Anwendbar auch ohne KI-Wissen
Wirtschaftsinformatiker Griebel macht seine Doktorarbeit bei Professor Christoph Flath. Großen Wert legt er bei der Entwicklung darauf, dass auch Forschende ohne KI-Expertise das Tool problemlos nutzen können. Die komplizierten Vorgänge hinter den Kulissen brauchen die Anwenderinnen und Anwender in Medizin und Biowissenschaft nicht zu interessieren. Für sie ist es laut Griebel vor allem wichtig, die Biobildanalyse schneller und gleichzeitig zuverlässiger zu gestalten. Damit ein künstliches neuronales Netz das leisten kann, muss es anhand umfangreicher Datensätze intensiv trainiert werden, so der Wissenschaftler.
Entscheidungen trifft der Mensch
Am Ende bleiben es aber Menschen, die eine Schlussfolgerung aus den Bildern ziehen. Das dürfte alle beruhigen, die befürchten, dass Künstliche Intelligenzen in der Medizin künftig über Wohl und Wehe entscheiden werden. Genau das, betont Philipp Sodmann, sei nicht der Fall und werde sicher nie der Fall werden. Sodmann appelliert, die vielfältigen Möglichkeiten der KI zu erkennen. Der Data-Science-Wettbewerb zum Beispiel fand vor dem Hintergrund des 2016 gestarteten Projekts "Human BioMolecular Atlas Program" statt. Dessen Ziel ist es, jede einzelne der rund 37 Billionen Zellen des Menschen abzubilden und zu charakterisieren. Ohne KI wäre das unmöglich.
Preis für die beste Präsentation
Für den Data-Science-Wettbewerb von Kaggle waren insgesamt Lösungen von rund 1.200 Teams aus mehr als 50 Ländern eingereicht worden. Matthias Griebel und Philipp Sodmann landeten auf Platz 10. "Wobei sich die ersten Plätze in einem Kopf-an-Kopf-Rennen entschieden", so Griebel. Aufregend war für ihn und seinen Kollegen auch die Präsentation des Projekts vor internationalem Publikum. Dabei sahnten die zwei Würzburger nochmals ab: Sie gewannen auch den Preis für die beste Präsentation, zusätzlich zur Gold-Medaille und zum Innovationspreis.

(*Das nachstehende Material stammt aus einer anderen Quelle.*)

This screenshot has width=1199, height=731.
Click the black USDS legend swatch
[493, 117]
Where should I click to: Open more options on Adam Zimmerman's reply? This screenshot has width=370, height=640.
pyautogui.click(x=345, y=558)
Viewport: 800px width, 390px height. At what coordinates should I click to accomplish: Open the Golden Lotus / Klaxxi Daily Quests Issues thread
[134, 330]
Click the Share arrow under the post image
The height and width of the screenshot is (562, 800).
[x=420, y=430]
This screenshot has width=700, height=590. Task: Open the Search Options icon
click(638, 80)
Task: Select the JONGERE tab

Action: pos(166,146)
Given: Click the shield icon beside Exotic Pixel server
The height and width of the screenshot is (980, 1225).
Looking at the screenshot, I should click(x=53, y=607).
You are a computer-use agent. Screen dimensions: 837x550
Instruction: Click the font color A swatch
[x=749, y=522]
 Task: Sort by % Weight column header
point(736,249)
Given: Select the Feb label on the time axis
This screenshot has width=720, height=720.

Geeignet für verschiedene Krankheitsbilder
Matthias Griebel möchte nicht im Elfenbeinturm vor sich hinforschen. Ihm ist es wichtig, Tools zu entwickeln, die am Ende den Menschen helfen. Weil das Programm "deepflash2" trainierbar ist, kann es zum Beispiel lernen, verschiedene funktionelle Gewebseinheiten zu erkennen. So kann der Algorithmus mithilfe des maschinellen Lernens beigebracht bekommen, auf einem Bild die insulinproduzierenden Zellen der Bauchspeicheldrüse zu identifizieren.